Soundgarden’s surviving members Kim Thayil, Matt Cameron and Hunter Benedict “Ben” Shepherd have responded to Vicky Cornell’s lawsuit regarding a buyout offer regarding the shares of her late husband, Chris Cornell, in the band. At the center of this controversy are seven recordings known as the SG files, which Cornell currently has in her possession. According to the band, these were recorded in numerous cities while touring making them Soundgarden’s, however Cornell alleges that these were recorded at Chris’ home studio, masking them part of the estate’s.
In the lawsuit, Cornell alleges that Soundgarden’s members only offered her $300,000 for her husband’s shares in the outfit, which was called a “villainously low figure.” Cornell then allegedly offered the band $16 million, then $21 million, however the band allegedly declined both offers.
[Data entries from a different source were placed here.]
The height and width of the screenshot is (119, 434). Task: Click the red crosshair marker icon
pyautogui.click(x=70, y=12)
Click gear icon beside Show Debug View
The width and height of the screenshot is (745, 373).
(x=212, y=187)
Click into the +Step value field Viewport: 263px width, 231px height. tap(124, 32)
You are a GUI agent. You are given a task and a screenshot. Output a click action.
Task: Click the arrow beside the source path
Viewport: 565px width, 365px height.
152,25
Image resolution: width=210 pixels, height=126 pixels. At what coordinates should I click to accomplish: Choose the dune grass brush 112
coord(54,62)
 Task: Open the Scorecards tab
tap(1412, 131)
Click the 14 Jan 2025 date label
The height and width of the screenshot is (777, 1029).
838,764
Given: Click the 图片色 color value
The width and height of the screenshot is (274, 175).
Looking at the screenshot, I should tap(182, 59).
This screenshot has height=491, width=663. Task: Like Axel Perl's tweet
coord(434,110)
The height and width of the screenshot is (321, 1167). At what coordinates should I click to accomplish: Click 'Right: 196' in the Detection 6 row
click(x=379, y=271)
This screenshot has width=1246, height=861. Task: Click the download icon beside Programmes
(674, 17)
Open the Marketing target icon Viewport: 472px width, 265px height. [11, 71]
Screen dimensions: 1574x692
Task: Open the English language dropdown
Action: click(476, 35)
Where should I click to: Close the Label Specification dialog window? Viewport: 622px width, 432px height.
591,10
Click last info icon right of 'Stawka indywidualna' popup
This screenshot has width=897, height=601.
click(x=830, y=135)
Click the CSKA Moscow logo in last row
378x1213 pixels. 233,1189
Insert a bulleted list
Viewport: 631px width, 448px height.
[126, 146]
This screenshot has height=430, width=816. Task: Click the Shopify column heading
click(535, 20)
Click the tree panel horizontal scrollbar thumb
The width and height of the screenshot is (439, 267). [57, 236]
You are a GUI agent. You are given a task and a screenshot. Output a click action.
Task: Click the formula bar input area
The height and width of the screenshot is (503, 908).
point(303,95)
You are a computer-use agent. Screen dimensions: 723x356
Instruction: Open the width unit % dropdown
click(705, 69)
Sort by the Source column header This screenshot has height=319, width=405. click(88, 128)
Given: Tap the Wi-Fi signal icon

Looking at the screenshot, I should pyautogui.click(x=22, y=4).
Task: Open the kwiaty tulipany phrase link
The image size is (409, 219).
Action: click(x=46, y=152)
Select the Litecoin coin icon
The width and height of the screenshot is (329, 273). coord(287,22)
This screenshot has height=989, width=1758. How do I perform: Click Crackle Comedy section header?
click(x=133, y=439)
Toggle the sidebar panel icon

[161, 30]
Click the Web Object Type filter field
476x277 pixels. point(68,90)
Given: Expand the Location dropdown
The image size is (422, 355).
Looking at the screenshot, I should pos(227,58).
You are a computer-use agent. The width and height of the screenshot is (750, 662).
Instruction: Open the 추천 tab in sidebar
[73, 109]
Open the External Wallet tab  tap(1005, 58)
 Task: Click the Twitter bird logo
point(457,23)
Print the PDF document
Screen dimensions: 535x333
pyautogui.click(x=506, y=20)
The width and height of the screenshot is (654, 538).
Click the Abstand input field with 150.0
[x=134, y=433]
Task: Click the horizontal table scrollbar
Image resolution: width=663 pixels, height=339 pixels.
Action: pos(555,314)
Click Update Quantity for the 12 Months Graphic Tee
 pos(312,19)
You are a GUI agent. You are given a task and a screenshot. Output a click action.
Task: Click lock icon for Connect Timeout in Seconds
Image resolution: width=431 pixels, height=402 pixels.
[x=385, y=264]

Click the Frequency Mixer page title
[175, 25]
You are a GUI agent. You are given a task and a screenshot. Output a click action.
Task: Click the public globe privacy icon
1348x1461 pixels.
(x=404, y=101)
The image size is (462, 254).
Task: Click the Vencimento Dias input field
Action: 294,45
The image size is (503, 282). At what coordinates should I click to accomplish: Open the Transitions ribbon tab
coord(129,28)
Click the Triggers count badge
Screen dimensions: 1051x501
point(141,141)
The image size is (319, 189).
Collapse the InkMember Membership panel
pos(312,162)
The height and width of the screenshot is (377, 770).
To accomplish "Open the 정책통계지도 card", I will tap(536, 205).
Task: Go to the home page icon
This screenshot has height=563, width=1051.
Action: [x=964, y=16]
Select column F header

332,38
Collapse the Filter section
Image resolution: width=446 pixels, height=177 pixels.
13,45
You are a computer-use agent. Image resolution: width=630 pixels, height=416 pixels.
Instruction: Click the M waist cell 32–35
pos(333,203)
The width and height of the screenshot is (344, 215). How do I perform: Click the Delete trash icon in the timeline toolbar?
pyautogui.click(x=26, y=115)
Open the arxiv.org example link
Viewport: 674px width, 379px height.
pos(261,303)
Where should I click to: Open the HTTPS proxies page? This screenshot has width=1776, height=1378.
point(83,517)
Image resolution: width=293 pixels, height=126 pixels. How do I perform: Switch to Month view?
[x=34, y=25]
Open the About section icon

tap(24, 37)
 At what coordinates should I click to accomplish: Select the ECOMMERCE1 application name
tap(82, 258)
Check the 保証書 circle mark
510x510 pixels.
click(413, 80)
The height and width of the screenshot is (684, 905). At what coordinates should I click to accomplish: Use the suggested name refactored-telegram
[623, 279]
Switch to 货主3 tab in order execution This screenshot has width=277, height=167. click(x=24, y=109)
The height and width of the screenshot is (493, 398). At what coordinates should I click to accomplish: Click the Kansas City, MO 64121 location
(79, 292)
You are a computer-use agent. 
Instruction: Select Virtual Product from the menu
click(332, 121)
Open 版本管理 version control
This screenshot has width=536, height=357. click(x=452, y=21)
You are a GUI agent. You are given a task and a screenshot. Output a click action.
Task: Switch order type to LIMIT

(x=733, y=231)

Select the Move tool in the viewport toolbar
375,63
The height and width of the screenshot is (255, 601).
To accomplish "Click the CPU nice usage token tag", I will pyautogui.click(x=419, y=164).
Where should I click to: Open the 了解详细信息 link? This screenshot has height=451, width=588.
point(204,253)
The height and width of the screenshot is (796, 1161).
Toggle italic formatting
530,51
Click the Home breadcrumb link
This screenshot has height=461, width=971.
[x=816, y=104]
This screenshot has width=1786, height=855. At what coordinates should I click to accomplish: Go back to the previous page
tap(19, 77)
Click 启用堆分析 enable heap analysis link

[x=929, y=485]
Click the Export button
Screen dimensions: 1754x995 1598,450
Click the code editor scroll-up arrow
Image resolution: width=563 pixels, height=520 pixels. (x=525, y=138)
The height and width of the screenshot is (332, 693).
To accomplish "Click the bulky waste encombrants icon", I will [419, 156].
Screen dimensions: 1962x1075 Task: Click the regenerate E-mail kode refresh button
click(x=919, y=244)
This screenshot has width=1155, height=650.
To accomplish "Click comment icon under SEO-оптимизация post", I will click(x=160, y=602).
Her lawsuit also alleges that Soundgarden’s members contacted an outside investor for the rights of the band’s master recordings, a claim they vehemently denied. Cornell’s lawsuit also named a number of ways that the band’s surviving members could profit from Chris’ likeness following his passing, including the use of holograms (such as Tupac at Coachella) and deep-fakes.
“Despite having this offer in hand, the band members offered Chris‘ wife and minor children a pittance. In fact, the band’s offer is so low that it even falls shy of the royalties that Vicky received for a single year (2018) from a single revenue source (Soundgarden‘s master recordings),” her suit reads.
In their response, Soundgarden’s members expressed concern about their lack of control over the band’s social media profiles, which they allege was “hijacked.” They reiterated their stance that they want the recordings for a final Soundgarden record and added “that clarity will come out in court.”
“The buyout offer that was demanded by the Estate has been grossly mischaracterized and we are confident that clarity will come out in court. All offers to buy out our interests have been unsolicited and rejected outright,” the group said in a statement to Consequence of Sound. “For more than a year, Soundgarden’s social media accounts have been hijacked; misleading and confusing our fans. Being a band from Washington State since 1984, we are proud of Soundgarden’s musical legacy, work and career. We look forward to completing the final Soundgarden album.”
The legal drama between Cornell’s estate and Soundgarden’s members goes back to 2019, following Cornell’s lawsuit over allegations of unpaid royalties. Soundgarden’s members fired back with a countersuit, where they made allegations that Cornell allegedly misappropriated funds for a charity concert dedicated to Chris for personal use. This suit was eventually dropped.